I just went and checked with my wife, breezily stating what
I “knew” per what just wrote above, and she told me, not for the first time, that I am wrong. This batch of doufu was made from a special, dark bean. I will need to look to see
whether regular soy beans are bleached to make white tofu. I suspect that may
still be right.
I’ve written before about the music swapping routine we often
descend into around here. A new person or
two can fill things widely out from the predictable.
My stepson, was new to the routine.
He threw on Green Day from his time as a fifteen-year-old. I remember my younger brother being into them
back in the nineties, as well. Now, like
then, they sound derivative and not particularly compelling to me, but considering
all the other people in the room who wouldn’t have known anything about Punk’s
evolution to Hardcore’s evolution to Grunge, I’m sure this sounds quite similar
to anything I’d throw on by the Buzzcocks. Besides, he was having a blast and I did my best to enjoy it through his eyes.
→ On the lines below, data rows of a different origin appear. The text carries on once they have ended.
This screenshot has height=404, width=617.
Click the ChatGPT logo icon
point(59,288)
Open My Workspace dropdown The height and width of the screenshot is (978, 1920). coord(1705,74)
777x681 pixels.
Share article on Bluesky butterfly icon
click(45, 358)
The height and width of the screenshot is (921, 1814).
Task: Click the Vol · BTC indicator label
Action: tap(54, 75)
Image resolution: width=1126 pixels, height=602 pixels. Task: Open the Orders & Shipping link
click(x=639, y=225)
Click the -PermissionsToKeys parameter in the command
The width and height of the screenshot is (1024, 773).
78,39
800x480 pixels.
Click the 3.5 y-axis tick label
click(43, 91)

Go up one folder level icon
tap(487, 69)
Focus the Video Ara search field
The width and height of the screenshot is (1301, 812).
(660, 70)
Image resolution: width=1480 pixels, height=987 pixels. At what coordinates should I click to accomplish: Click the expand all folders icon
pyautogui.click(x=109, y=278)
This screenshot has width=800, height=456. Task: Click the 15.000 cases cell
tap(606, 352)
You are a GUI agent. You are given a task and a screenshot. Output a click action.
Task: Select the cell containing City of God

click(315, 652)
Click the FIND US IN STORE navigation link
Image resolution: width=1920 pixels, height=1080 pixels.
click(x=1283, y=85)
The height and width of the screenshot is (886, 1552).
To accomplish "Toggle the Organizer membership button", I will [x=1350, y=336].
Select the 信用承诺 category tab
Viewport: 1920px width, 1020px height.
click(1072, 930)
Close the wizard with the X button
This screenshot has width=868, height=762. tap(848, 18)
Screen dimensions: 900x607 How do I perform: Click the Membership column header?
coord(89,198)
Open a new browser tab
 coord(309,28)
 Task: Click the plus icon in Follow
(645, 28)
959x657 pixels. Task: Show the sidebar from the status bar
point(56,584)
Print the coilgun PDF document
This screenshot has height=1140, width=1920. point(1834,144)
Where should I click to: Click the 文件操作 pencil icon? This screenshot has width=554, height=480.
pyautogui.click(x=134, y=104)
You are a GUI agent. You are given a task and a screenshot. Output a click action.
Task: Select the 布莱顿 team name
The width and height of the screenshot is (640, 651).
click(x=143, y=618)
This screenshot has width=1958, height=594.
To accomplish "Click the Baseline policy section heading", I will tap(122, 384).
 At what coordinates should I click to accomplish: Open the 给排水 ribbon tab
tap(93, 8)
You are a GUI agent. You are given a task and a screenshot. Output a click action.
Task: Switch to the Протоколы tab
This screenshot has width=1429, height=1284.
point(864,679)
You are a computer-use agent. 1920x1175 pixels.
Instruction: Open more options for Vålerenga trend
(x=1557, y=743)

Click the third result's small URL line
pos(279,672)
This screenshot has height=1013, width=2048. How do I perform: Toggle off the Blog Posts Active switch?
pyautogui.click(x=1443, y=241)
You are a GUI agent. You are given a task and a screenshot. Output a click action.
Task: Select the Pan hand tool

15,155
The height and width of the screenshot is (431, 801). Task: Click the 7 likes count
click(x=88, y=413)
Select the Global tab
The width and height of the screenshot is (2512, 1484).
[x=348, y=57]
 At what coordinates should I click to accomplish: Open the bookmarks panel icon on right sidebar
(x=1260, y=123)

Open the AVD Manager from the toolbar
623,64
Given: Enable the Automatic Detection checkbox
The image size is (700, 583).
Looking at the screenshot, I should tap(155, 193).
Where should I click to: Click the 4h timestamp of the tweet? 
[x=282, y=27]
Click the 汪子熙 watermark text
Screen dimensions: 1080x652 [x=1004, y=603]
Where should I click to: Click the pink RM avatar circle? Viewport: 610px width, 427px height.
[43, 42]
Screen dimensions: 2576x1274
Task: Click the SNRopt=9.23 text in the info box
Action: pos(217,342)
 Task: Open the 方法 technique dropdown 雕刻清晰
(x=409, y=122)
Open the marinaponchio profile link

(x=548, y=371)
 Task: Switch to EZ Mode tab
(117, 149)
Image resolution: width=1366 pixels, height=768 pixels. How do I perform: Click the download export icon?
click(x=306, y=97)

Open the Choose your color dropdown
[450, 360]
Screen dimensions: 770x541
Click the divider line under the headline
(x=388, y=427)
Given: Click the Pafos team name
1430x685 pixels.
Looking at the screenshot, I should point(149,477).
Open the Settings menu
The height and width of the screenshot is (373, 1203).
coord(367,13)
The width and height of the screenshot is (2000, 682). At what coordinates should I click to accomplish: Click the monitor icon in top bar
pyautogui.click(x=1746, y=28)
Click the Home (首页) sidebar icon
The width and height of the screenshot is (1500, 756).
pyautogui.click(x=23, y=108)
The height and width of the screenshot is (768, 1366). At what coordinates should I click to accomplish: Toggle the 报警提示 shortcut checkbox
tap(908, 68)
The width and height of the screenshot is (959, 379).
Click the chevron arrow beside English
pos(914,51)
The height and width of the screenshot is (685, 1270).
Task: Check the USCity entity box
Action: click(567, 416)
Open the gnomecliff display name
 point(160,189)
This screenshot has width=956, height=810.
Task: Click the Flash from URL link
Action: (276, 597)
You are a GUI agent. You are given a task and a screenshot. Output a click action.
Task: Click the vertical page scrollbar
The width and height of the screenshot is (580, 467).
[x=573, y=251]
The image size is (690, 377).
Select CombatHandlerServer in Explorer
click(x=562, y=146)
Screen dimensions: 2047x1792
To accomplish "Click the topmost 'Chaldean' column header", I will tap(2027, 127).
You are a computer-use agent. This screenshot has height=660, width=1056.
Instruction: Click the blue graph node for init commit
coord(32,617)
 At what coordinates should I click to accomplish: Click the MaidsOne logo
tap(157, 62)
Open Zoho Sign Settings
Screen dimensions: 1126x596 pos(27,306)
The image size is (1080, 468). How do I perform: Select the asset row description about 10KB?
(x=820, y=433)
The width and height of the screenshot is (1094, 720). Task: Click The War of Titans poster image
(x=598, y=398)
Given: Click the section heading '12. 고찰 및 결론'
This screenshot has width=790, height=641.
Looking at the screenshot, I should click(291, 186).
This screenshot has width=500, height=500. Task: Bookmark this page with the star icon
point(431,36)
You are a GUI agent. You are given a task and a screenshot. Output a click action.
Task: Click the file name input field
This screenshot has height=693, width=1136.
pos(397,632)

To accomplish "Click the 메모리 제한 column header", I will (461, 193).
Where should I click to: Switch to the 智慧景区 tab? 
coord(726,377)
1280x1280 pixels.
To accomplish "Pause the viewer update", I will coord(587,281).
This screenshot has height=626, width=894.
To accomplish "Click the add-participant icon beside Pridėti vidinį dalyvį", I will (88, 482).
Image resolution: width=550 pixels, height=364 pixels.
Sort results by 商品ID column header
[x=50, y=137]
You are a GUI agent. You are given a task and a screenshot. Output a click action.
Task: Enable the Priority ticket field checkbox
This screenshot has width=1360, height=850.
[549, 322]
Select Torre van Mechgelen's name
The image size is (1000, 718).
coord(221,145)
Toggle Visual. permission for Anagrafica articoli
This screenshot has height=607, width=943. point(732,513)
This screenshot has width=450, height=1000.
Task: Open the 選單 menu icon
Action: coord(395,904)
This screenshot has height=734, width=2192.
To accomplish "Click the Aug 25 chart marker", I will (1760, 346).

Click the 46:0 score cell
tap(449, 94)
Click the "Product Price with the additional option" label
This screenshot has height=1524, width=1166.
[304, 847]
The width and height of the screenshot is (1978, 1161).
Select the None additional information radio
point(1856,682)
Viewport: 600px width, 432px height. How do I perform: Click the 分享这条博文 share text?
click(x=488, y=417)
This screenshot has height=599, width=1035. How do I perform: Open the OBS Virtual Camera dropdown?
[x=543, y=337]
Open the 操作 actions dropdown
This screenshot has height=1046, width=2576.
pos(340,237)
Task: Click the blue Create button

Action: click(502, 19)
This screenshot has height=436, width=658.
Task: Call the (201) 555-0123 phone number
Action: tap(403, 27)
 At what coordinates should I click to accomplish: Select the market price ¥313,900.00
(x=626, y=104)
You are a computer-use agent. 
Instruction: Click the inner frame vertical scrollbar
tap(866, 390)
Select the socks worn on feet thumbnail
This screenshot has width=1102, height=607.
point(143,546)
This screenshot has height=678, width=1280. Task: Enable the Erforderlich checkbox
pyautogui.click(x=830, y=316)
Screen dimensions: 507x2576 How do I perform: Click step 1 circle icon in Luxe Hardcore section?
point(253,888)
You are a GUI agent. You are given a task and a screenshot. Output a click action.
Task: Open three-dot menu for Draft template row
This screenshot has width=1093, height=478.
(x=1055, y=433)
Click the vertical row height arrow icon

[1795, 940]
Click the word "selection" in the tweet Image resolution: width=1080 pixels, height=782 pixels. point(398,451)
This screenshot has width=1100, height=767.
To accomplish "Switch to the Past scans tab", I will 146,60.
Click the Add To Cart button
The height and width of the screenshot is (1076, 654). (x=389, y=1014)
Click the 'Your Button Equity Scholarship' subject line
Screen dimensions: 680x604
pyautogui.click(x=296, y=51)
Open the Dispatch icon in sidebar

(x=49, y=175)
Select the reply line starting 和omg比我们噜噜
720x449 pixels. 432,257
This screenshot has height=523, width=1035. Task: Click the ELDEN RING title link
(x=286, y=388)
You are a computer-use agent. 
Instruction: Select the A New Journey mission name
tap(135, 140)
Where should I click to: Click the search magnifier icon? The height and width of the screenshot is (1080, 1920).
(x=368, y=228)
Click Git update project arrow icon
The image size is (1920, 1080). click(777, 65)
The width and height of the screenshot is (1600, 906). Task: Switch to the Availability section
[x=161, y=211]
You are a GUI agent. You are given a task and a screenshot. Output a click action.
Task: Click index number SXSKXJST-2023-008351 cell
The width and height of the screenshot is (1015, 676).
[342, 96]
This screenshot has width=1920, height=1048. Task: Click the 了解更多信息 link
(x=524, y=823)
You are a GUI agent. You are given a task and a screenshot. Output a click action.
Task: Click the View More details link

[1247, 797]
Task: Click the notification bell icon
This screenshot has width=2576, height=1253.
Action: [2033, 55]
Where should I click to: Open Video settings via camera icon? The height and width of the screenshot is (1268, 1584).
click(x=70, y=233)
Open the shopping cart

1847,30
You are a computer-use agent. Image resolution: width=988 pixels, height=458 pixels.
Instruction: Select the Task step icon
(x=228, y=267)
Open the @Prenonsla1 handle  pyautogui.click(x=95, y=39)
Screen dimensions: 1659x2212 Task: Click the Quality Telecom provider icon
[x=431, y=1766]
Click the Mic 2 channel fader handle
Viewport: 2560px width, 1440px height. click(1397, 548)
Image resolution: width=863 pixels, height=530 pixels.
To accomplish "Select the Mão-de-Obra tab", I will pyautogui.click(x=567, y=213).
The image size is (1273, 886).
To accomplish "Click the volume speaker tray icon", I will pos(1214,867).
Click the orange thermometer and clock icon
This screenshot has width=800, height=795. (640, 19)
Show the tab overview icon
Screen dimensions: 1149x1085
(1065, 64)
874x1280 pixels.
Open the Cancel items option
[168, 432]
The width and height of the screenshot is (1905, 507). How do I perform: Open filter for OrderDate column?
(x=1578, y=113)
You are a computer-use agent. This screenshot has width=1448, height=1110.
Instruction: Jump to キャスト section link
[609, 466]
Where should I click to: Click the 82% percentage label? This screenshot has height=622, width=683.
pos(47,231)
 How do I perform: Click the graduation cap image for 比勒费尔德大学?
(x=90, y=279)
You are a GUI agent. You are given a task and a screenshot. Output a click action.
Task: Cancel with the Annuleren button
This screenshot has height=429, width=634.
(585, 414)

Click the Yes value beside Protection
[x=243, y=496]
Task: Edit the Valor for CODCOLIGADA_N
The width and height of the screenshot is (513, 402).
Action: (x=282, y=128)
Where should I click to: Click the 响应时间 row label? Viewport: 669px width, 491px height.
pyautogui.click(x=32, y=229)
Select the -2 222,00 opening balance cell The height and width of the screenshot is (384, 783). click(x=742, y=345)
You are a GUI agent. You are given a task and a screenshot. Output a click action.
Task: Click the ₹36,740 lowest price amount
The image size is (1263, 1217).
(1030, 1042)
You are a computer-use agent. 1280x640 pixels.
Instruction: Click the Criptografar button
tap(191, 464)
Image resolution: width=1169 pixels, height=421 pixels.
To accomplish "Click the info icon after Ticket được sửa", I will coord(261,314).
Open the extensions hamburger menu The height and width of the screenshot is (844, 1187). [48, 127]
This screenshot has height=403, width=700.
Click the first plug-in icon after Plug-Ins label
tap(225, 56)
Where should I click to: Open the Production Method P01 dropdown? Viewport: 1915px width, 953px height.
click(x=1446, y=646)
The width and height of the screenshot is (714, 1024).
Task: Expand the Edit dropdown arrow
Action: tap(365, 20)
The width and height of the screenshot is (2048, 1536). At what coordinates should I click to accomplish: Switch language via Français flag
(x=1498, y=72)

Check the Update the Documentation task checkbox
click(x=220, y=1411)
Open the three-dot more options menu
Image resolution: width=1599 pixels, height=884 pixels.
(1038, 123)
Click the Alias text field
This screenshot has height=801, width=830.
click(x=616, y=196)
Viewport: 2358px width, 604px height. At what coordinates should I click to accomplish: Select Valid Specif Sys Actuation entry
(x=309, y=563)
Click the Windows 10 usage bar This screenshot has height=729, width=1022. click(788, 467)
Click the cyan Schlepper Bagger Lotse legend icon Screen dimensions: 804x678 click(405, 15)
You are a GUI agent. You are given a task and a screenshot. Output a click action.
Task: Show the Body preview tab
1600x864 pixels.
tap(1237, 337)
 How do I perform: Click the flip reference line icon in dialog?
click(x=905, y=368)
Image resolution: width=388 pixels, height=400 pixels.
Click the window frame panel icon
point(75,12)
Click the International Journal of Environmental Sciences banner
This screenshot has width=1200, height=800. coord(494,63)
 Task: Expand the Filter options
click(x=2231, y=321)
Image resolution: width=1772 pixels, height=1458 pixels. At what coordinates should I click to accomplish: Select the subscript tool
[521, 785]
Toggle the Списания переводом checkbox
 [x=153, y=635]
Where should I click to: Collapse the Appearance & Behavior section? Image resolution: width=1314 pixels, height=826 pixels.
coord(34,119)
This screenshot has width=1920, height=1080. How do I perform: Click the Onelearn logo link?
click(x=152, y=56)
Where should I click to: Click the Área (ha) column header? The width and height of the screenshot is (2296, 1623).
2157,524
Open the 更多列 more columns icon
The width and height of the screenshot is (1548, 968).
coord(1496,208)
My daughter-in-law, whose mother tongue is Cantonese came up
with some Canto hip-hop that none of us had otherwise considered. Jin is a Chinese American rapper from New
York. I think I dug his first album, “The
Rest is History” but I don’t think he had any extended sessions in Cantonese. Is there a more expressive language? Certainly, it seemed to afford some
remarkable possibilities in Hip Hop and more importantly, my daughter-in-law
was thrilled. When it was her turn
again, she found a battle between Jin and some kid from the U.K. in which the
prior mopped up the latter (in English). We all cheered.
I’d had a confrontation with “Quadrophenia” during the
morning routine at the gym when “The Real Me” suddenly came on and I’d a residue
of the Who all day, that I hadn’t quite shaken yet.
Interestingly both the girls immediately noted that Keith Moon looked
like Monty Python’s Terry Jones during the “Who Are You” video where his earphones
are duct taped up on to his head and he gesticulates and snarls so wonderfully. Later I took a risk and played the Lee Morgan,
Freddie Hubbard epic duel from the live “Pensitiva,” which I’d written about
last week. “Baba, that’s a twenty-two-minute
song!” “I’m only going to play a few
minutes of it . . .” And though my
daughter’s had already checked out on attentive listening, my daughter-in-law
dutifully gave it a go and I tried to explain that it was just like Jin dueling
in his battle, it’s all from the same tradition.